The Venezuela government itself organized the conference, and revolutionaries, students, intellectuals and workers from various parts of the world, including Africa, the Caribbean, Latin America and North America, attended.
International delegates also attended the meeting, which included former Colombian senator, Piedad Cordoba; former resident of Ghana, Jerry Rawlings; Mali’s former Minister of Culture and Tourism, Aminata Traore and South Africa’s Ambassador to Venezuela, Bheki Gila.

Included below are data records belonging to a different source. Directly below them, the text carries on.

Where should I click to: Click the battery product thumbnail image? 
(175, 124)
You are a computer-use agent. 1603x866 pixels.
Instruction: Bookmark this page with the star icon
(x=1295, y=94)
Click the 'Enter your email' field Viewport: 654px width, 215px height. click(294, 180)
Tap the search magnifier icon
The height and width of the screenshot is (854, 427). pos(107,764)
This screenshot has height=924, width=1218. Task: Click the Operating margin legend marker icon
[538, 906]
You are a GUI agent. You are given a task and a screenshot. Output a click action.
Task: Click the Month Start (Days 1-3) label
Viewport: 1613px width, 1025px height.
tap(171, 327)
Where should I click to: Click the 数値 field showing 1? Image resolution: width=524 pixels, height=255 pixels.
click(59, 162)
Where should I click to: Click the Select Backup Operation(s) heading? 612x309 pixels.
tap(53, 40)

The U.S. delegation was made up of James Early, the Smithsonian Institution’s Director of Cultural Heritage Policy of the Center for Folklife and Cultural Heritage; Samuel E. Lathem, President of the Delaware State AFL-CIO; Ajamu Baraka, Executive Director of the U.S. Human Rights Network; Joia Nuri, Chief of Staff for TransAfrica Forum; August Nimtz, representative of the U.S. Socialist Workers Party; Chokwe Lumumba, New Afrikan People’s Organization and Howard University students, among others.
The expressed purpose of the conference was to unite “afro-descendents” from the African Diaspora, particularly in Latin America, in discussion around issues that are significant to African people.
Such stated issues included “racism and discrimination,” “food sovereignty,”“Haitian People's Sovereignty” and the role of African youth in the movement.
There were several proposals that came out of the conference, such as the need to make racism a crime against humanity and humanitarian aid to Haiti.
Another proposal was for ALBA to create a fund to fight poverty in afro-descendant communities in Latin America.
The conference ended with an outline of the "Declaration of Caracas," a document outlining the projects to be developed by the countries represented by participants.
This document will be presented at the founding summit of the Community of Latin American and Caribbean Countries (CELAC), a new regional organization that will be created in Caracas on July 5.
In addition to participating in various workshops and lectures, the ASI also attended the conference to express our unity and support for Commandante Hugo Chavez and his efforts to lead Venezuela in the nationalization of its resources and the resistance to U.S. imperialism’s attempts to control those resources.
At the same time, we aimed to deepen the discussion around the crisis of imperialism in the midst of which the Venezuelan conference was occurring.
It was a commonly held opinion of those who attended the conference that Africans of the world are struggling against racism as opposed to colonialism and neocolonialism.
Racism, through the eyes of the ASI, is simply the ideological underpinning of capitalism and imperialism, a social and economic system maintained through political and military power in the hands of our oppressors.
It is not the ideas of racism that keep us separated from our land and resources.
It is imperialism and colonialism which do these things.
As a part of its attack on Africa, imperialism has also imposed artificial borders on our land and artificial identities on our brains.
The aim of the ASI is to build a movement that has the ability to fight for African liberation from as many places as we are able to build organization.
So while we fight police occupation in North Philly we do so as a strategic component of the worldwide African revolution.
While we fight for land reform in Venezuela. we do so as a strategic component of the worldwide African revolution. And so on.
This way, the imperialists are forced not only to fight Venezuelans but also forced to fight Africans who are a part of a worldwide revolutionary nation.
This means that as U.S. imperialism attempts to attack our brothers and sisters in Venezuela, they must first deal with the African Revolution in cities like New York, Paris and Nigeria.
The ASI’s participation in the historic conference in Caracas provided the opportunity for Africans from throughout the world to come together for revolutionary strategizing.
The future looks bright for the international African Revolution!